> **Data shown**:

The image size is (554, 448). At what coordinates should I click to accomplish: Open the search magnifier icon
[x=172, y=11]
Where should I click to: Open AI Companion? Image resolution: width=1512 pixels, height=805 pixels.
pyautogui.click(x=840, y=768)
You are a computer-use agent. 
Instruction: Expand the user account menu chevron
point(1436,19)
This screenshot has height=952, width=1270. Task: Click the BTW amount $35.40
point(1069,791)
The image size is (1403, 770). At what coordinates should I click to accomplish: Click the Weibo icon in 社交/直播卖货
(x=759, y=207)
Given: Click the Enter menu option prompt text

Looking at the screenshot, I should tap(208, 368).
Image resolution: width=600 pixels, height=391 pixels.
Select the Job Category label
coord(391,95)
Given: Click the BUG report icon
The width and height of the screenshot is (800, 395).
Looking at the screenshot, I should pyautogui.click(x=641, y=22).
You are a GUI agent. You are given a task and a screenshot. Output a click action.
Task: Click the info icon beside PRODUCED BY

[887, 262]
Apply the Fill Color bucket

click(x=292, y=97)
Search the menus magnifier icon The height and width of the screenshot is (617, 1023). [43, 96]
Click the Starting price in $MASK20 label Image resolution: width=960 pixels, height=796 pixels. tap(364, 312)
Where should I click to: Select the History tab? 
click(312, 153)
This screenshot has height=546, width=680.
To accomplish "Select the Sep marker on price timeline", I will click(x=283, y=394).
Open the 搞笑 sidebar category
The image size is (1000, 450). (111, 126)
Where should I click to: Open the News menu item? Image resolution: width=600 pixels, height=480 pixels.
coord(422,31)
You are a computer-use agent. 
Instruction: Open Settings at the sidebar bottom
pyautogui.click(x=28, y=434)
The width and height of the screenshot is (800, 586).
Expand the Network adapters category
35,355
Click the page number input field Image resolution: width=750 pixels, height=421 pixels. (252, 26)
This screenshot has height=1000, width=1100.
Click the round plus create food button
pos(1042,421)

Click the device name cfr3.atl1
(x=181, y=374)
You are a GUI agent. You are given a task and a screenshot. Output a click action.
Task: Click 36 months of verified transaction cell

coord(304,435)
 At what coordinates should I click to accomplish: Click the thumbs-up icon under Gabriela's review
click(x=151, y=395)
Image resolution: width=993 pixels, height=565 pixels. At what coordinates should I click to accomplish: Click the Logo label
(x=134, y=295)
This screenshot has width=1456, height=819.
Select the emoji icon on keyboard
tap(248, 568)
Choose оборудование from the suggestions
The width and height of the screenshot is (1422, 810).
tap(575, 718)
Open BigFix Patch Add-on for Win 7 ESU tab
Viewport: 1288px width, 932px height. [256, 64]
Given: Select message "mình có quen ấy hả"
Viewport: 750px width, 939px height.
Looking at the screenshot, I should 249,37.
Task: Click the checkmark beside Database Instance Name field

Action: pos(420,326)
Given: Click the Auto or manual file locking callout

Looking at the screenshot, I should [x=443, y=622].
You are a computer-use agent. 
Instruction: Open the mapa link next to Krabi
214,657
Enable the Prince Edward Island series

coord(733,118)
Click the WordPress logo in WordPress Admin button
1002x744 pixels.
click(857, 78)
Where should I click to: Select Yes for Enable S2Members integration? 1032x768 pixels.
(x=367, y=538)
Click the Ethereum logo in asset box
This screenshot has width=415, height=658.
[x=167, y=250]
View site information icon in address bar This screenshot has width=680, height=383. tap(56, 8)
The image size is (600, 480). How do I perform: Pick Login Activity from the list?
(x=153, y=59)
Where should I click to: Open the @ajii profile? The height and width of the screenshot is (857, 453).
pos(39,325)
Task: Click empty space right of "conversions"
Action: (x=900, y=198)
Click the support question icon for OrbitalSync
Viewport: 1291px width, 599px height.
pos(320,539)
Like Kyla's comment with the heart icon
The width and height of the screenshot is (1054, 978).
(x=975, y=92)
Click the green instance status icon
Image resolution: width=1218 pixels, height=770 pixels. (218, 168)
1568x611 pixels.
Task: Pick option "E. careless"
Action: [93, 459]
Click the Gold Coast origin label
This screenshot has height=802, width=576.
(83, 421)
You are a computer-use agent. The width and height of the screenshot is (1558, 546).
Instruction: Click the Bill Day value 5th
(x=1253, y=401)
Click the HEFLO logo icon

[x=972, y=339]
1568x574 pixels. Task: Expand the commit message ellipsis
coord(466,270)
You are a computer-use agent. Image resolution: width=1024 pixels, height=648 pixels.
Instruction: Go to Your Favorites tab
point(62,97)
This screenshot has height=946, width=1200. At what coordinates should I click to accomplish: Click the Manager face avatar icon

> **Work required**: In the lines above, find the word "price" and copy every line it occurs in.

> **Your response**:
Click the Starting price in $MASK20 label Image resolution: width=960 pixels, height=796 pixels. tap(364, 312)
To accomplish "Select the Sep marker on price timeline", I will click(x=283, y=394).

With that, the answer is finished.